Amazingly, all the queries work perfectly and return absolutely correct results. The key statement that made it happen is

([Measures].[Prior Year Internet Sales Amount], [Ship Date].[Calendar Year].[Calendar Year].MEMBERS) 
  = ([Measures].[Internet Sales Amount], [Ship Date].[Calendar Year].PrevMember);

Here, we are moving the [Calendar Year] one attribute back using PrevMember function. Now remember what overwrite rules say about unrelated attributes - the unrelated attributes remain completely unchanged. Therefore, when we navigate to [2002].[August].[7] in the [Year By Months] hierarchy, the [Month of Year] remains August, and [Day of Month] remains 7 (this is my birthday, by the way). The only thing that changes is the [Calendar Year] - from [2002] to [2001]. As simple as that ! Now, I normally don't recommend to create unnatural hierarchies - there are some serious performance considerations, but I feel that in the case of Time dimension, where the cardinalities are very low, i.e. the dimension is pretty small - perhaps several thousand members, such unnatural hierarchies simplify the relative period calculations greatly. I.e. single line with straightforward PrevMember, as opposed to carefully crafted MDX Script in the first half of the article.

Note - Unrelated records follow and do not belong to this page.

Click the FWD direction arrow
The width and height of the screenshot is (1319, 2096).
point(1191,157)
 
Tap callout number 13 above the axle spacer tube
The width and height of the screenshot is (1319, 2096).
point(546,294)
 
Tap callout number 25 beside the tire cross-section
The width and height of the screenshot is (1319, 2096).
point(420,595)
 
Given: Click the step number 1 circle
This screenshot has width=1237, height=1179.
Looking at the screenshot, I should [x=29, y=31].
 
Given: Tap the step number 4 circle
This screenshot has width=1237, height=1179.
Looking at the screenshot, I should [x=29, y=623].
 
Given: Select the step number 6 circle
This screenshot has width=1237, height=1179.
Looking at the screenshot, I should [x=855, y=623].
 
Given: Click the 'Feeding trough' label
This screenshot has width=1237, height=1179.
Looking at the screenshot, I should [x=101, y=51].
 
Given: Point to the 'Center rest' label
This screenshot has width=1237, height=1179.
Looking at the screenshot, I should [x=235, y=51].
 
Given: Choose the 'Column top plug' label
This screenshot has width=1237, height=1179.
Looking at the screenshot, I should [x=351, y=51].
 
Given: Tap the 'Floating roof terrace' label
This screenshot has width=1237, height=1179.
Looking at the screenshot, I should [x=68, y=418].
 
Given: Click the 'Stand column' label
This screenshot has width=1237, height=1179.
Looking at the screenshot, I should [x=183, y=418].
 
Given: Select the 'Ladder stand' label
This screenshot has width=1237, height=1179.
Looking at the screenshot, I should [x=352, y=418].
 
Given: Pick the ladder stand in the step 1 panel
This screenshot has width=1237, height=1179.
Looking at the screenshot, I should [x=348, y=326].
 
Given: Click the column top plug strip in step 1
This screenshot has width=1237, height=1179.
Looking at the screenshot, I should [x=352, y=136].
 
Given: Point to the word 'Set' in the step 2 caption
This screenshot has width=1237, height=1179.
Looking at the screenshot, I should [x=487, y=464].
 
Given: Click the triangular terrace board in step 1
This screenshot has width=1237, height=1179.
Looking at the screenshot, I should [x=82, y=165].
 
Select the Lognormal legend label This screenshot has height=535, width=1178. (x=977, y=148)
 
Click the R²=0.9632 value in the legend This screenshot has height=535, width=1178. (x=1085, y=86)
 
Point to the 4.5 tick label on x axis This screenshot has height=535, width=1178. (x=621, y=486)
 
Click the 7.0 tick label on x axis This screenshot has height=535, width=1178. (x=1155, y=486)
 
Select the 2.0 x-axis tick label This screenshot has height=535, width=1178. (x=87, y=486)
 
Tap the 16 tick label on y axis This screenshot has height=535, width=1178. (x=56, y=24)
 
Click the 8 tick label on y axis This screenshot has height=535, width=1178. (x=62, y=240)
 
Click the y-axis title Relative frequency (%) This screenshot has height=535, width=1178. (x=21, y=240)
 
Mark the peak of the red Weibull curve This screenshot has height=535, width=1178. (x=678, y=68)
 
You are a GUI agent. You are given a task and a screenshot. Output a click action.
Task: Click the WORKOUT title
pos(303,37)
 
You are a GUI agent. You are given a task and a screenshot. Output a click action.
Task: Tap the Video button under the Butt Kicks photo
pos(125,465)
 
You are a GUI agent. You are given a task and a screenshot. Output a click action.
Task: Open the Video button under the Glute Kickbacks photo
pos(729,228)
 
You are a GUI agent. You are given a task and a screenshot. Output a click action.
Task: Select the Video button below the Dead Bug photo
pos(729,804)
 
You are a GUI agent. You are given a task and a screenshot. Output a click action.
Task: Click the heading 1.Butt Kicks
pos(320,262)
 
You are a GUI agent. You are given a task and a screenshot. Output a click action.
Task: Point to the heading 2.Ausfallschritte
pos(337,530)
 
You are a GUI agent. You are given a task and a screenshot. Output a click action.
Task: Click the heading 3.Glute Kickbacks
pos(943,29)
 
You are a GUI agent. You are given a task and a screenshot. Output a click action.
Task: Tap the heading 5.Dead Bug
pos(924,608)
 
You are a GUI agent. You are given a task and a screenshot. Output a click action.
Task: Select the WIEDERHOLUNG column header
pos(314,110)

For the reference, the entire MDX script is copied below:

CREATE [Prior Year Internet Sales Amount];

([Measures].[Prior Year Internet Sales Amount], [Ship Date].[Date].MEMBERS) = ([Measures].[Internet Sales Amount], ParallelPeriod([Ship Date].[Fiscal].[Fiscal Year]));
([Measures].[Prior Year Internet Sales Amount], [Ship Date].[Calendar Quarter].[Calendar Quarter].MEMBERS) = ([Measures].[Internet Sales Amount], [Ship Date].[Calendar Quarter].Lag(4));
([Measures].[Prior Year Internet Sales Amount], [Ship Date].[Calendar Semester].[Calendar Semester].MEMBERS) = ([Measures].[Internet Sales Amount], [Ship Date].[Calendar Semester].Lag(2));
([Measures].[Prior Year Internet Sales Amount], [Ship Date].[Calendar Year].[Calendar Year].MEMBERS) = ([Measures].[Internet Sales Amount], [Ship Date].[Calendar Year].PrevMember);
([Measures].[Prior Year Internet Sales Amount], [Ship Date].[Calendar Week].[Calendar Week].MEMBERS) = ([Measures].[Internet Sales Amount], [Ship Date].[Calendar by Weeks].Lag(53));

FORMAT_STRING([Measures].[Prior Year Internet Sales Amount]) = 'Currency';

In summary, this article discussed the techniques for developing Time calculations in rich UDM multihierarchy dimensions. What's more important, I tried to show the importance of attribute relationships on the result of calculations, and the general principals used in this article should be applicable to other problem domains. Next time we will approach highly debatable subject of Running Sum calculations. While there is plenty of material published about this problem, from some of the respected OLAP experts, I feel that the last word wasn't yet spoken, and I will demonstrate my approach to this problem, which while will seem to be from the first view too simplistic compared to alternative proposals, in fact is the most correct and offers best performance.